Lethge nickte zustimmend. „Ich habe mich sachkundig gemacht. Es ist gründlich geprüft. Kein Problem wegen des Wassers; das hat keinen Kontakt mit dem Salzstock, also ist es auch keine Gefahr.“
Beyer ergänzte: „Bei uns in der Bundesanstalt steht einer der größten Computer Europas. Darauf wurden numerische Modelle für den Schacht entwickelt, alles dynamisch berechnet, verschiedenste Szenarien. Die Ergebnisse sind absolut sicher: Der Schacht ist stabil!“

Saling insistierte: „Jetzt möchte ich einmal jemanden von vor Ort sprechen. Wozu machen wir die weite Fahrt hierher zur Baustelle, wenn wir uns dann doch nur Ihr Gerede anhören? Bringen Sie den Obersteiger her, sofort!“
Langenberg ging zum Telefon, das notdürftig schräg auf dem schmalen Fenstersims stand, und sprach in Kommandoton: „Hansen zum Rapport, sofort!“ Er setzte sich, mit sichtlicher Befriedigung, den anderen seine Entschlossenheit demonstriert zu haben.
„Soweit ich mich erinnere, haben die Professoren aus Hamburg und Kiel, wie hießen sie doch gleich?“, setzte Saling wieder an, „die haben doch genau dasselbe gesagt, was Sie mir jetzt erzählen. Und damals, da haben Sie mir geschworen, es wäre alles erfundener Unsinn, die Professoren seien überzeugte Kernkraftgegner, die hier nur agitierten. Mit dem Grundwasserkontakt und dem Kiesgemisch scheinen die ja Recht gehabt zu haben …“
„Absolut Unrecht haben die“, warf Beyer ein, „die phantasieren ungeprüft herum. Außerdem sind sie nicht objektiv, sie sind sogar auf Veranstaltungen der Bürgerinitiativen aufgetreten…“
„Nachdem wir in Zeitungen ihre Gutachten als Unsinn bezeichnet haben“, wandte Weber ein.
„Die sind absolut fachfremd.
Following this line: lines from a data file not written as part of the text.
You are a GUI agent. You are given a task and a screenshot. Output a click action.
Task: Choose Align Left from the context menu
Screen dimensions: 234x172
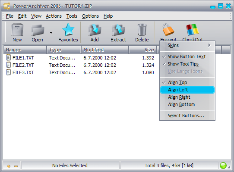tap(187, 90)
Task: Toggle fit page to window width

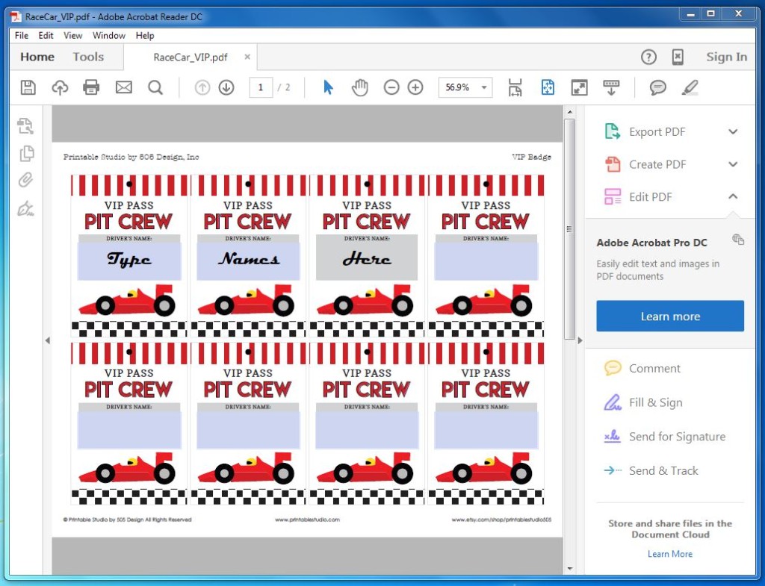Action: (515, 87)
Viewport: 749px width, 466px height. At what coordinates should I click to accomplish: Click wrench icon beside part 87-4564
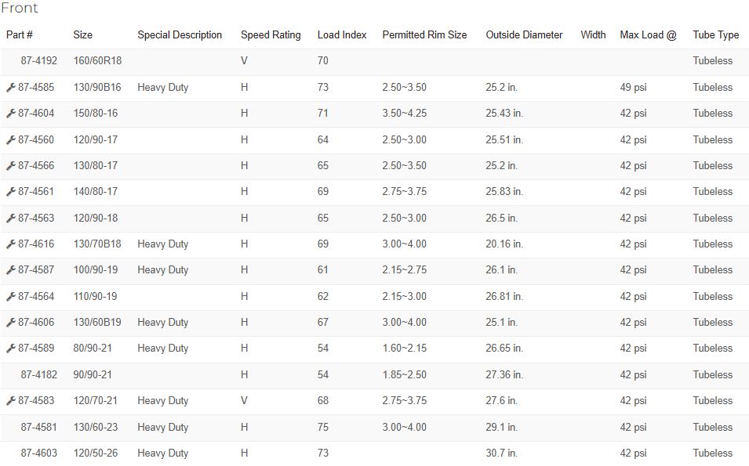[x=10, y=296]
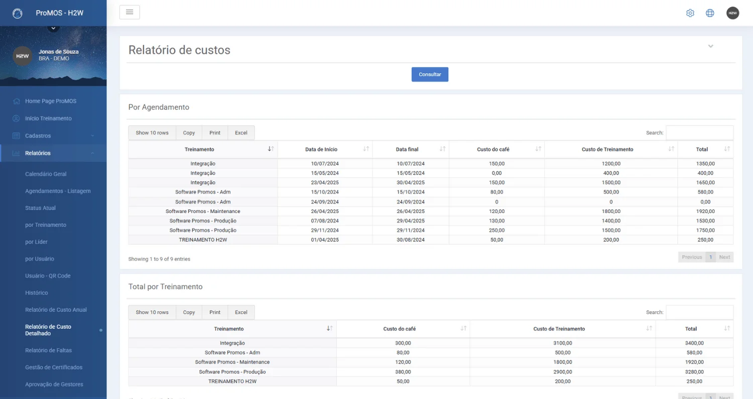The height and width of the screenshot is (399, 753).
Task: Click the globe language icon
Action: click(710, 13)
Haben die schon über Salzstöcke gearbeitet? Wir forschen seit Jahrzehnten in diesem Themenbereich. Wir haben in unseren Gutachten alles geklärt; es gibt ein festes Deckgebirge. Daran ändern ein geringer Porenwassergehalt oder ein paar Kieseinlagen überhaupt nichts“, fügte er mit einer generösen Handbewegung hinzu.
„Das können Sie dem Ministerpräsidenten und dem Volk in der Gorlebener Kneipe erzählen, aber doch nicht uns!“, rief Weber, „Unsere Befunde widersprechen dem doch grundsätzlich. Ich verstehe ja, daß Sie solche schönen Behauptungen für Ihre Öffentlichkeitsarbeit brauchen, aber das heißt doch noch lange nicht, daß wir damit Bauplanung machen können!“

Es klopfte an der Tür, Herr Hansen trat ein. Mit seinen schweren Stiefeln kam er gerade einen Schritt in den Raum. Er blieb ratlos stehen, denn mit dem schlammverkrusteten Overall konnte er sich sowieso nicht setzen.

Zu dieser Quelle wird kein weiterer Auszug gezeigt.